L’orologio dell’Apocalisse è appena stato impostato a 85 secondi dalla mezzanotte. A quasi 80 anni anni dalla sua creazione, questo tempo rappresenta il momento più vicino alla mezzanotte mai registrato dall’orologio nella sua storia. A riferirlo è stato il Bulletin of the Atomic Scientists Science and Security Board (Sabs), il consiglio di esperti chiamati ogni anno ad aggiornare le sue lancette, che ha evidenziato quest’anno la crescente minaccia delle armi nucleari, le tecnologie dirompenti come l’intelligenza artificiale, le molteplici preoccupazioni per la sicurezza biologica e la persistente crisi climatica.
L’orologio dell’Apocalisse
Noto anche come Doomsday Clock, l’orologio dell’Apocalisse è stato creato nel 1947, durante la Guerra Fredda tra Stati Uniti e Unione Sovietica. Si tratta, in sostanza, di una rappresentazione simbolica di quanto l’umanità sia vicina alla distruzione del mondo, con la mezzanotte che simboleggia appunto il momento in cui l’uomo avrà reso la Terra inabitabile. Lo scorso anno, ricordiamo brevemente le lancette erano state spostate a 89 secondi dalla mezzanotte, dopo i 90 secondi fissati nel 2023 e nel 2024, a causa degli insufficienti progressi nella lotta o nella regolamentazione delle sfide globali, tra cui il rischio nucleare, la crisi climatica, le minacce biologiche, le tecnologie dirompenti e la disinformazione. “Ogni secondo di ritardo nell’invertire la rotta – avevano riferito i membri del Sabs – aumenta la probabilità di un disastro globale”.

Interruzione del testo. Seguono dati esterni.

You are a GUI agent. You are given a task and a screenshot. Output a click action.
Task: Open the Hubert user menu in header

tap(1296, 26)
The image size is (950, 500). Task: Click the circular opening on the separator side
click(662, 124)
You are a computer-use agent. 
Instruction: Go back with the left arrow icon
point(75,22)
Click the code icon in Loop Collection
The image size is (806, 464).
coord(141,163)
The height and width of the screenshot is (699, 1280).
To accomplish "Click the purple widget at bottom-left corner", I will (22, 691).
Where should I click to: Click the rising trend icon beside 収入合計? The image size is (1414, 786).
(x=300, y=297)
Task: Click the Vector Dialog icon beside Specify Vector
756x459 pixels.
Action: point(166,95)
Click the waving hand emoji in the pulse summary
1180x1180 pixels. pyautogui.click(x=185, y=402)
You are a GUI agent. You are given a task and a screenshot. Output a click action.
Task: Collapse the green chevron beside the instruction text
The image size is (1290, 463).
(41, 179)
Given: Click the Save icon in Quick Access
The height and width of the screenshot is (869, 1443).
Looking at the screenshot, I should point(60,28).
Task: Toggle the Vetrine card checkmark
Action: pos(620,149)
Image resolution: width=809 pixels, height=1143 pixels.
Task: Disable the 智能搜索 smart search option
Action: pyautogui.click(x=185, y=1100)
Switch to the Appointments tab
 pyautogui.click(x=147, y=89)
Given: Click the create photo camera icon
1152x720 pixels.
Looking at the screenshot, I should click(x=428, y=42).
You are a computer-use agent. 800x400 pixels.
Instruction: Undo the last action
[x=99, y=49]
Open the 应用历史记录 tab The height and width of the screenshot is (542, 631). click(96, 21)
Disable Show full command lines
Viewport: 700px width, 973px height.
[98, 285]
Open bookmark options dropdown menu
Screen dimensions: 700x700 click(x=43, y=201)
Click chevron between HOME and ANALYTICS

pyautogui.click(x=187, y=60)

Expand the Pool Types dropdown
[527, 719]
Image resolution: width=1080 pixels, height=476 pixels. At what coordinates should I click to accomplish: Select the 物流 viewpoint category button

Ancora più vicini alla mezzanotte
Invece di prestare attenzione a questo avvertimento, tuttavia, quest’anno Stati Uniti, Russia, Cina e altri grandi Paesi sono diventati ancora più aggressivi e nazionalisti. “Le pericolose tendenze in materia di rischio nucleare, cambiamento climatico, tecnologie dirompenti come l’intelligenza artificiale e biosicurezza sono accompagnate da un altro sviluppo spaventoso: l’ascesa di autocrazie nazionalistiche in Paesi di tutto il mondo”, ha commentato durante la conferenza di quest’anno Daniel Holz, presidente del Sabs. “Le nostre più grandi sfide richiedono fiducia e cooperazione internazionale, e un mondo che si frantuma in un ‘noi contro loro’ renderà tutta l’umanità più vulnerabile“.
Il tempo stringe
Mentre le minacce globali si aggravano, evidenziano dal Sabs, c’è una mancanza di leadership. “Le intese globali duramente conquistate stanno crollando, accelerando una competizione tra grandi potenze che mina la cooperazione internazionale fondamentale per ridurre i rischi di una guerra nucleare, dei cambiamenti climatici, dell’uso improprio delle biotecnologie, della potenziale minaccia dell’intelligenza artificiale e di altri pericoli apocalittici”, spiegano gli esperti. “Troppi leader sono diventati compiacenti e indifferenti, in molti casi adottando retoriche e politiche che accelerano anziché mitigare questi rischi esistenziali”.
I secondi che rimangono
Sebbene sia un promemoria della vulnerabilità del mondo al punto di non ritorno, l’orologio dell’Apocalisse è anche il simbolo che c’è ancora tempo per agire per salvare l’umanità dall’orlo del baratro. Stati Uniti e Russia, per esempio, possono riprendere il dialogo sulla limitazione dei loro arsenali nucleari, mentre tramite accordi multilaterali e normative nazionali, si possono adottare misure adeguate per impedire lo sviluppo di vita sintetica speculare e per ridurre la possibilità che l’intelligenza artificiale venga utilizzata per creare minacce biologiche. Il Congresso degli Stati Uniti può fornire incentivi e investimenti che consentano una rapida riduzione dell’uso dei combustibili fossili, mentre Stati Uniti, Russia e Cina possono avviare un dialogo multilaterale per lo sviluppo di linee guida sull’integrazione dell’intelligenza artificiale nei loro eserciti, in particolare nei sistemi di comando e controllo nucleare. “I leader nazionali, in particolare quelli di Stati Uniti, Russia e Cina, devono assumere l’iniziativa di trovare una via d’uscita dal baratro”, hanno concluso gli esperti. “I cittadini devono insistere affinché lo facciano”.